Together, these three tools give AI tools everything it needs to navigate an API documentation portal the way a developer would: search for something, browse what’s available, then read and execute.

Spoiler: it’s documented on Bump.sh, if you want to give it a try!

How to get AI tools to use the MCP server?

Having a working MCP server is only half the battle. You still need users to add it to their tools. This is where we see the paint is still fresh regarding MCP support. Different AI tools handle MCP server configuration in very different ways:

  • Cursor and VS Code have the best implementation. They both support one-click installation via deeplinks: we generate a URL that encodes the MCP server configuration as a hash, and clicking it automatically adds the server to the IDE. That’s what the “Add to Cursor” and “Add to VS Code” buttons in our docs do. Easy!
  • Claude and ChatGPT support MCP servers through their connector settings, but require users to manually enter the server URL. It’s a handful of clicks, not one, and users need to know where to look.

Most of the other tools use a configuration file, usually named mcp.json or something similar, where you define your MCP servers as JSON.

To ensure we provide developers with an easy way to add the MCP server, regardless of the tool they’re using, quick setup links have been added to the API docs.

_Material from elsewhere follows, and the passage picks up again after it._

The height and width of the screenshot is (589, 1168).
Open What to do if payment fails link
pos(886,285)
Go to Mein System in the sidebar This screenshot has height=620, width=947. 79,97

Ask AI dropdown in Bump.sh API docs

Our target audience is developers, so that initial friction shouldn’t have much of an impact on doc MCP servers. The ones meant for less technical profiles are another story. Discussions with clients using our MCP Platform show that providing an AI chatbot using MCP servers under the hood is probably the best solution. Customers get a tailored experience inside a product they are already used to. Old-fashioned dashboards and conversational UIs are probably meant to live together, at least for a while.

What we learned

Some things stood out from this project:

  • Designing for AI tools forces better API design. The discipline of asking “what does an AI tool actually need?” pushed us to be much more deliberate about response structure, payload size, and semantic clarity.
  • Eating your own dog food is underrated. We went from “this is our platform for customers” to “we’re running the same stack ourselves” in a way that immediately surfaced real friction points we hadn’t noticed. We fixed several things in the Flower spec based on the experience of being our own user.

What’s next

The docs MCP server is currently available for public documentation portals. Support for private documentation is on the roadmap. For now, every public API documentation hosted on Bump.sh has an MCP server available at {doc-or-hub-url}/mcp. If you’re building with AI tools, it’s one click away.